- _Assignment_
Search the records for "computer" and copy each line that holds it.

- _Input records_
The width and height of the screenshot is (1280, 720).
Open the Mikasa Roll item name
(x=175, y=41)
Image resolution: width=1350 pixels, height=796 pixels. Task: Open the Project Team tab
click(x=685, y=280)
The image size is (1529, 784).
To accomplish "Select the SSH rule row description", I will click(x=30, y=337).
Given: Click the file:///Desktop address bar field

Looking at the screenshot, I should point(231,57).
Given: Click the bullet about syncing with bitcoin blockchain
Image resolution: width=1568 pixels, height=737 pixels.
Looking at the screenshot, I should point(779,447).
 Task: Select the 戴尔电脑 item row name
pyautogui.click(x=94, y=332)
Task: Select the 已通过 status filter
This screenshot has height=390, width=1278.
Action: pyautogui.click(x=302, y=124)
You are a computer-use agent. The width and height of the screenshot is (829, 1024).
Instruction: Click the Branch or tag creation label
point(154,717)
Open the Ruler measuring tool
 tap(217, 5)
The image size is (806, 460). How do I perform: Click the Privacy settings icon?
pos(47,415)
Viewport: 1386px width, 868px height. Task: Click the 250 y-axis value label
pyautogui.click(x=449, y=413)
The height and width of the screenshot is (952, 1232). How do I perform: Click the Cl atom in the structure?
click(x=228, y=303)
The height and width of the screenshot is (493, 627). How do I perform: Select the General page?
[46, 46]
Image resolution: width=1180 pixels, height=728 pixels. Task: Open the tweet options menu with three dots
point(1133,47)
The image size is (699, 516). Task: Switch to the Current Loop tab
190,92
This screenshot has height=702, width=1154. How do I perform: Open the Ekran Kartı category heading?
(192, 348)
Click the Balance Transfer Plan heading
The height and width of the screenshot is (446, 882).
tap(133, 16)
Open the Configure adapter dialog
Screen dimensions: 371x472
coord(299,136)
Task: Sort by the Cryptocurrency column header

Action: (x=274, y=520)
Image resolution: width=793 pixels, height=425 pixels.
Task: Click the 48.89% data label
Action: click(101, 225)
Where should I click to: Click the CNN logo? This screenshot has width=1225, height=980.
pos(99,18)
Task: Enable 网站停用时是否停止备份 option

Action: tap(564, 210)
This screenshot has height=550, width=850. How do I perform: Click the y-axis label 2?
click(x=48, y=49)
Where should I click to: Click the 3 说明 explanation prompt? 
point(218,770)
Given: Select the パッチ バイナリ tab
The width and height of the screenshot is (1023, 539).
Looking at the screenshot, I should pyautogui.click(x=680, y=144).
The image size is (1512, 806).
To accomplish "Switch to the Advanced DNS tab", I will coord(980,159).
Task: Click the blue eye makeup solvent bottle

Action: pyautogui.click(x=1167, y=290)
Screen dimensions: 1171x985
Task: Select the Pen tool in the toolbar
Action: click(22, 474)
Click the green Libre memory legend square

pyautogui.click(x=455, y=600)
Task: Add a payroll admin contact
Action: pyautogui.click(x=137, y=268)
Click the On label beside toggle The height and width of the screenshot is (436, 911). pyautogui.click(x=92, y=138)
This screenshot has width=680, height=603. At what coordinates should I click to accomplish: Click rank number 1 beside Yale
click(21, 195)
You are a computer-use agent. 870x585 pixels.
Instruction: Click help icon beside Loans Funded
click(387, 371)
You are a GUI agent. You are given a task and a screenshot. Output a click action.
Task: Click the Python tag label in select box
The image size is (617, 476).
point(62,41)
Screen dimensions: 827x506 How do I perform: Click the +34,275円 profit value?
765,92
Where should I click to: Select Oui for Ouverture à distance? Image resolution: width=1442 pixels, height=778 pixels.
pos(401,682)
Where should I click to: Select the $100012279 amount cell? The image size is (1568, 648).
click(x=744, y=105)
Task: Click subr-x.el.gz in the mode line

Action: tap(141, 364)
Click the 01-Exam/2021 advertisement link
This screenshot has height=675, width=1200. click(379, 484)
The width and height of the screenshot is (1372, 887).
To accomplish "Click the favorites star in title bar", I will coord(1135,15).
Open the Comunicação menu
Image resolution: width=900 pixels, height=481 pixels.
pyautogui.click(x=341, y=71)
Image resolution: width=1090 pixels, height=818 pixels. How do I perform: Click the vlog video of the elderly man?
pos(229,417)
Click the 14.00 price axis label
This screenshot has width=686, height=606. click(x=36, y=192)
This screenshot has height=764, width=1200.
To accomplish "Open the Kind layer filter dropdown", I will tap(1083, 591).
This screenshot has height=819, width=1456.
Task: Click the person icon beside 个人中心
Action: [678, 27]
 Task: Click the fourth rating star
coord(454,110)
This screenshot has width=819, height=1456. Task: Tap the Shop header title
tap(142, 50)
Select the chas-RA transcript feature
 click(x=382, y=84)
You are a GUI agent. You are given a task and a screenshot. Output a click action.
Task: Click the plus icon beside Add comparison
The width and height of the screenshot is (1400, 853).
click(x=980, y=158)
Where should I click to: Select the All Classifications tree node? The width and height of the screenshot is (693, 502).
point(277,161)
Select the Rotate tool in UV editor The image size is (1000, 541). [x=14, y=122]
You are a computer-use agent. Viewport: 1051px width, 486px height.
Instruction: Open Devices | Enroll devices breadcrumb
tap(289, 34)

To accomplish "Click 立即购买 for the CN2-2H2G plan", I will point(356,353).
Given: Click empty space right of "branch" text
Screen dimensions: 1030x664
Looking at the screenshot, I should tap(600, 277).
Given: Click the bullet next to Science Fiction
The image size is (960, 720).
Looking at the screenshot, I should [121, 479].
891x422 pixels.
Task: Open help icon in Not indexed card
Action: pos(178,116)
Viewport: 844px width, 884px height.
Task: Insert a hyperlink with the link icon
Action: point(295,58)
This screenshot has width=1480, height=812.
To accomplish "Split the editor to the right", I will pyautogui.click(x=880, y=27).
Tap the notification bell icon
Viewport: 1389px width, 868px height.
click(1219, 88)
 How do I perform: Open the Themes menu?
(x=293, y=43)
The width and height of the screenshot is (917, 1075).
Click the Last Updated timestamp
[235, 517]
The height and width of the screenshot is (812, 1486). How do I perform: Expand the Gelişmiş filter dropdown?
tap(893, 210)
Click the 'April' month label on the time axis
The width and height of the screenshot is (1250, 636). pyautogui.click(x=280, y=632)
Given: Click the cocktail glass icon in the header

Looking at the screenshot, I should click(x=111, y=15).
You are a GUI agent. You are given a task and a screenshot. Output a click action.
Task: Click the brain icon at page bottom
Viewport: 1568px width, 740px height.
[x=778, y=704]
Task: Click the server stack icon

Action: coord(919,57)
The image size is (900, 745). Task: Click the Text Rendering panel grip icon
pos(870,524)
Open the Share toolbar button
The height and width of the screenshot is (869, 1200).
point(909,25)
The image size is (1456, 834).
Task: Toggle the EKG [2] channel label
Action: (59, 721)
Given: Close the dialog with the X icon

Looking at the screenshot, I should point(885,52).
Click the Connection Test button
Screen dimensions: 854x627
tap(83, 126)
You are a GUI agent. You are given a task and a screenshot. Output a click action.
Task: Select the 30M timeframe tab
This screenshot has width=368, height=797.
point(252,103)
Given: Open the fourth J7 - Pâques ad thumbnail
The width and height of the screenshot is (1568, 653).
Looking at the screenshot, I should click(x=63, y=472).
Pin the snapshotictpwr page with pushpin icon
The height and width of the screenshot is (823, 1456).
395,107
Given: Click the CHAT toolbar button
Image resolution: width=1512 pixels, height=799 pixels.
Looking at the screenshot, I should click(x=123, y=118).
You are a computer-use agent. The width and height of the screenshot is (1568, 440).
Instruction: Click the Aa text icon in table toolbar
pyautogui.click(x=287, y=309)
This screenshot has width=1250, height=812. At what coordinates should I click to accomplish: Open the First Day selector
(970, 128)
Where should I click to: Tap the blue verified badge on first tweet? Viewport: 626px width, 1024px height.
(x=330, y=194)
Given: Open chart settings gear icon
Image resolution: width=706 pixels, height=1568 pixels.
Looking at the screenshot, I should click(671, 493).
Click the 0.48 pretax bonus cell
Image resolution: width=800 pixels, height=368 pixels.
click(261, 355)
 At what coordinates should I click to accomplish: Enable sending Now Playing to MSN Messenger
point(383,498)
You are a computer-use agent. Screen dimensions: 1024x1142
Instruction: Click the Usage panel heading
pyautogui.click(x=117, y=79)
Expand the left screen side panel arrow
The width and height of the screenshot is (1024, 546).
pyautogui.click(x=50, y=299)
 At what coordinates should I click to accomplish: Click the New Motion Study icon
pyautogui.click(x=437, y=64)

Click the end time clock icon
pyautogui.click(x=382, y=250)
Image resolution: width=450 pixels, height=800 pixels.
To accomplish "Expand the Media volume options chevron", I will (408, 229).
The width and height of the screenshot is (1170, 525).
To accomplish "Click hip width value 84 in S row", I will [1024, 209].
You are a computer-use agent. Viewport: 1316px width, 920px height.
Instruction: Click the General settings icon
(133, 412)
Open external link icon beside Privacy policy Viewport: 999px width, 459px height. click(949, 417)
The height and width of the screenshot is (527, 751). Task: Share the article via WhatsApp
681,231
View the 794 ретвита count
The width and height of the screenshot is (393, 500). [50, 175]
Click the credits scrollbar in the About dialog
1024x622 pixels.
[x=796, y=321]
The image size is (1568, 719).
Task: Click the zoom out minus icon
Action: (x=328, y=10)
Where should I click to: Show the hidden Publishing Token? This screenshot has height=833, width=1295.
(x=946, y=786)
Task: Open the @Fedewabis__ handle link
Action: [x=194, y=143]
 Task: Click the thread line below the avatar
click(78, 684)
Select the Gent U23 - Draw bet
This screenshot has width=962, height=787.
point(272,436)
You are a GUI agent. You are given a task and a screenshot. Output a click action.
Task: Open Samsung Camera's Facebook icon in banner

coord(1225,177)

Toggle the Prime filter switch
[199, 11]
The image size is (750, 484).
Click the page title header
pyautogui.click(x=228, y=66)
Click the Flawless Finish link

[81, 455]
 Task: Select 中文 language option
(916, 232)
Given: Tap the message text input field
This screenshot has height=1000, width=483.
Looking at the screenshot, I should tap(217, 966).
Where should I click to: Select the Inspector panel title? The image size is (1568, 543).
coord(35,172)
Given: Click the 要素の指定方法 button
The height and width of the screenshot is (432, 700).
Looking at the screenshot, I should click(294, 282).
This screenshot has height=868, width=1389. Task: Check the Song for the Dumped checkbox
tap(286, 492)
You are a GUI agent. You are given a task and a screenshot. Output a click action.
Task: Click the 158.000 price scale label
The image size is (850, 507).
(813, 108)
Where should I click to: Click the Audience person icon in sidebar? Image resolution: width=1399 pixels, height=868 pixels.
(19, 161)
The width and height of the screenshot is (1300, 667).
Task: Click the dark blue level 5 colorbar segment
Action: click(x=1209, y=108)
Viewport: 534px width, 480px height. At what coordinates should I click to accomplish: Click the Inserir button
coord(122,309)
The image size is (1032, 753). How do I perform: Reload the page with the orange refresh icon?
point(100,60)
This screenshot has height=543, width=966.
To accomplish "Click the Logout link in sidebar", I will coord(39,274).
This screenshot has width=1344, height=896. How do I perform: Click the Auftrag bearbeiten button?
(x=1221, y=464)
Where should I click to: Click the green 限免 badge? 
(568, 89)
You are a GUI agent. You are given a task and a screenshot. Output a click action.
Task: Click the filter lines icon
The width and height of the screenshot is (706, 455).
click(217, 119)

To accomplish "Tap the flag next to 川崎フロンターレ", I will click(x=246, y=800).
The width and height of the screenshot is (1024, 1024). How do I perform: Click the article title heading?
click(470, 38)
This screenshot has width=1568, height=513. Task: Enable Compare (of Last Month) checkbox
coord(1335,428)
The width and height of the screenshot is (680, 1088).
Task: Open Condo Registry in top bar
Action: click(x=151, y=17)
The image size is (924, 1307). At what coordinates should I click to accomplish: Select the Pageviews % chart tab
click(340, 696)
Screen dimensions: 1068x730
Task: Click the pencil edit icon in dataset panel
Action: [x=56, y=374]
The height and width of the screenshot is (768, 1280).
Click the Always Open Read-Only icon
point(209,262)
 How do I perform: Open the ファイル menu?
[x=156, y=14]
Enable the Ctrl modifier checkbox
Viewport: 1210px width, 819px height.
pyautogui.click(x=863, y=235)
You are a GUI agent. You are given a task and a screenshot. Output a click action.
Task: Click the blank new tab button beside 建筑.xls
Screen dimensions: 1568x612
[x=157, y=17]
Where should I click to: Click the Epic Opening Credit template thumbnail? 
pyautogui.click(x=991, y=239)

- _Written solution_
You are a computer-use agent. The width and height of the screenshot is (829, 1024).
You are a computer-use agent. 870x585 pixels.
You are a computer-use agent. Viewport: 1051px width, 486px height.
You are a computer-use agent. The width and height of the screenshot is (1568, 440).
You are a computer-use agent. Screen dimensions: 1024x1142
You are a computer-use agent. Viewport: 1316px width, 920px height.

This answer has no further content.